For the purpose of our experiments, we randomly split the 260 dialogues into a training set of utterances from 100 dialogues (4991 turns), a validation set of 60 dialogues (1693 turns), and a test set consisting of the remaining 100 dialogues (5118 turns).

For training and validating the spoken question classification model, the human annotated transcripts of the inputs along with labels are used in the zero ASR data case, whereas in the case for some ASR data being available, the cloud-ASR transcripts of the inputs from 2020 are additionally employed. For testing the question classification model, we look at transcripts from all aforementioned ASR systems as well as human annotated transcripts.

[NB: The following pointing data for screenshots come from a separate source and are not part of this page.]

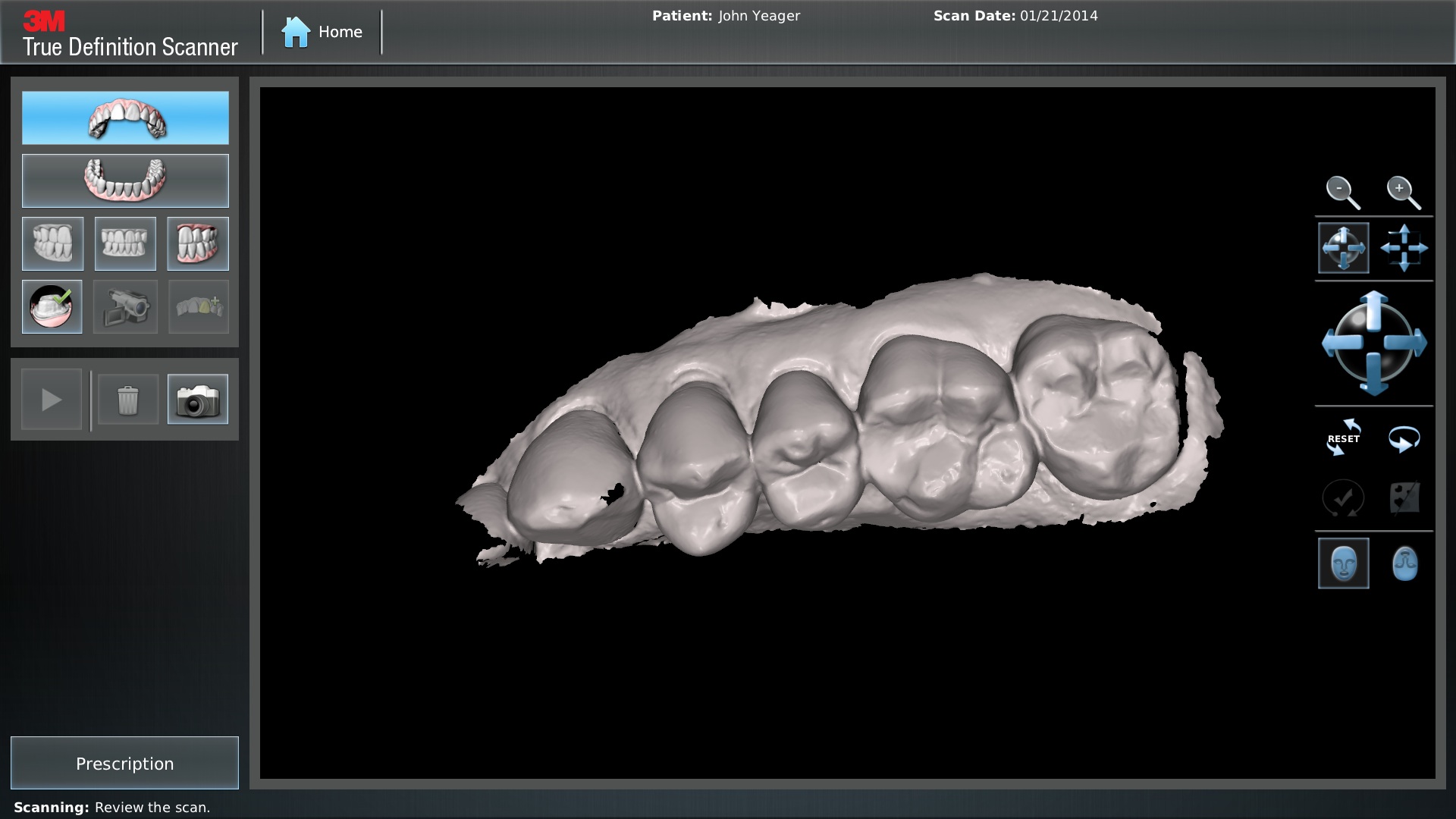Toggle the front face view mode
Image resolution: width=1456 pixels, height=819 pixels.
coord(1343,563)
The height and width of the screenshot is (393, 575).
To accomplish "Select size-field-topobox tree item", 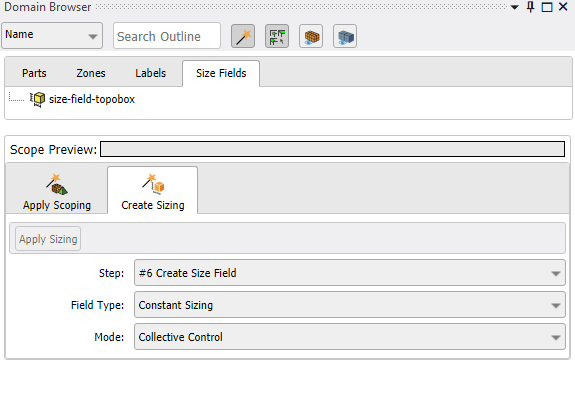I will [x=92, y=99].
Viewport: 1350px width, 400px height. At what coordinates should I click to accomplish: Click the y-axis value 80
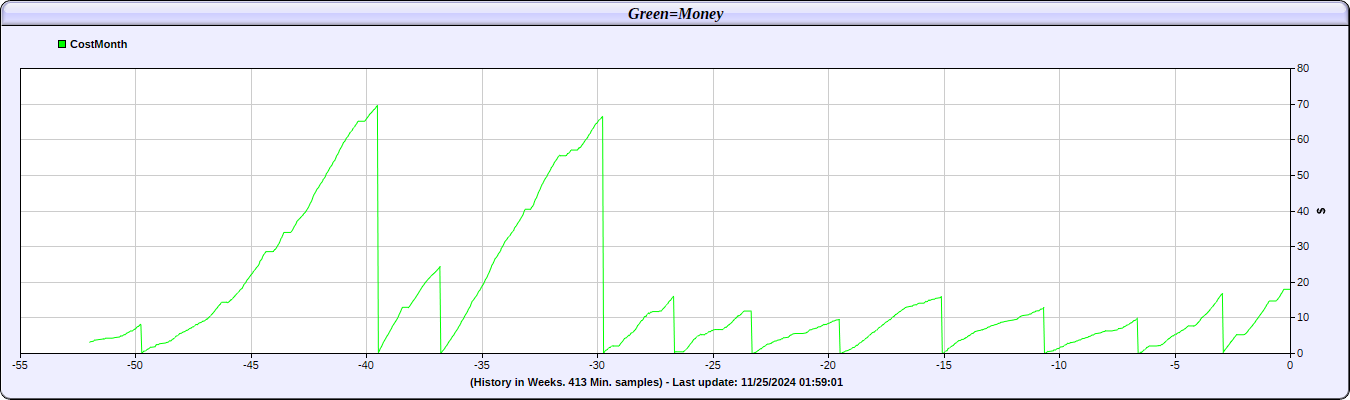coord(1303,69)
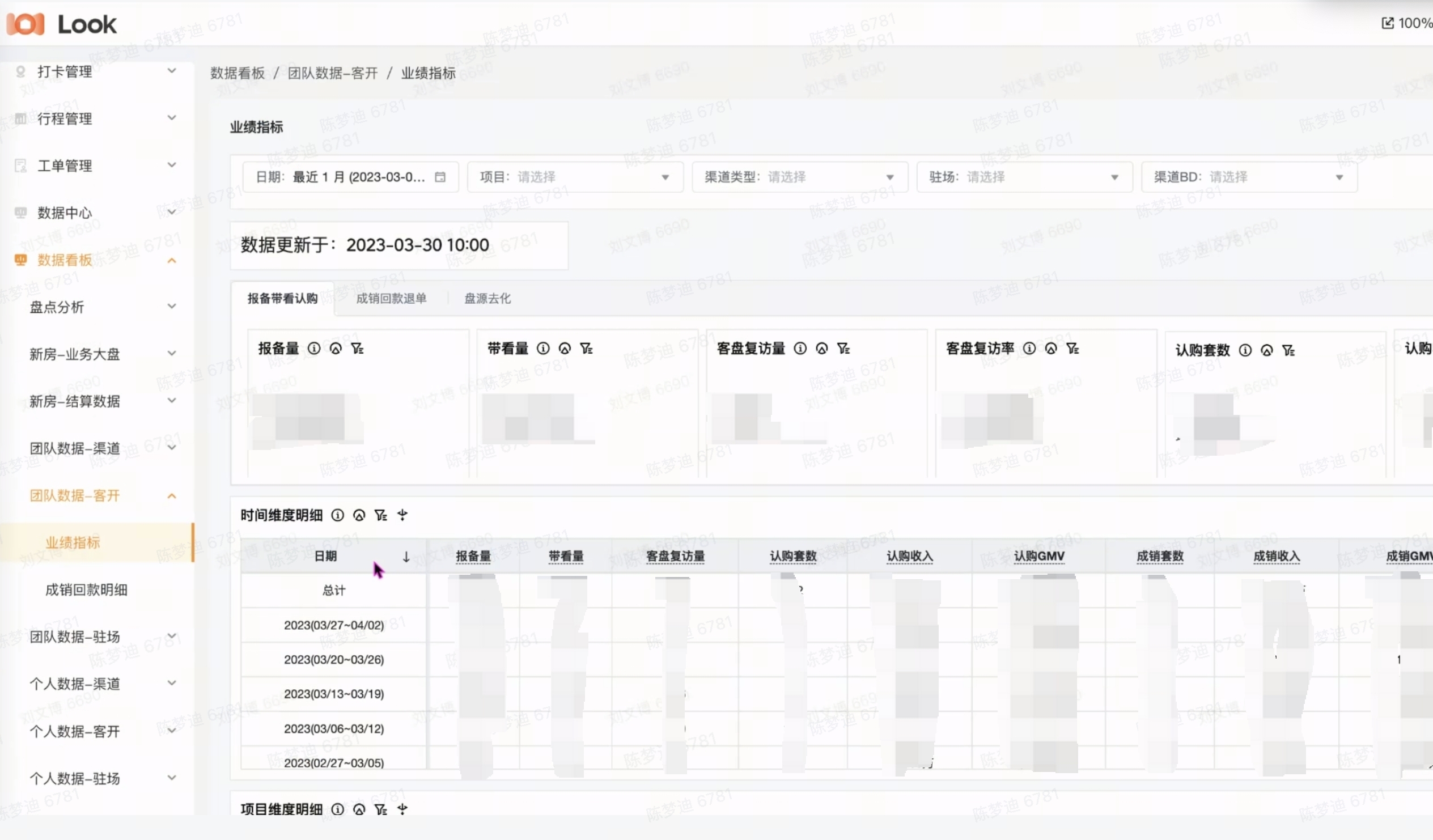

For the ASR hallucination model, the cloud-ASR transcripts from 2020 are used for training, validation, and testing in the post-finetune and only-finetune cases of the scarce-resource evaluation setting (Table III).

IV-C Data Preprocessing

The true text and recognized text are converted into word sequences using a tokenization scheme that mainly relies on lowercasing the text, removing punctuations, and splitting the on whitespaces. These word sequences are then deterministically transformed into corresponding phoneme sequence representations, by relying on a lexicon of word pronunciations, in conjunction with a grapheme-to-phoneme model to approximate pronunciations for unknown words. Following prior work [6, 2], we use the pronunciation lexicon provided as part of the Switchboard corpus [27], and use Phonetisaurus to train our grapheme-to-phoneme model on data from the same pronunciation lexicon. Special tokens such as noise, laughter, silence, end of utterance, were removed due to their absence in text data not of a spoken nature. A small number of examples ( 2.2%) in the Fisher data that contained zero words or phonemes in the “true text” as a result of this preprocessing were taken out prior to experimentation.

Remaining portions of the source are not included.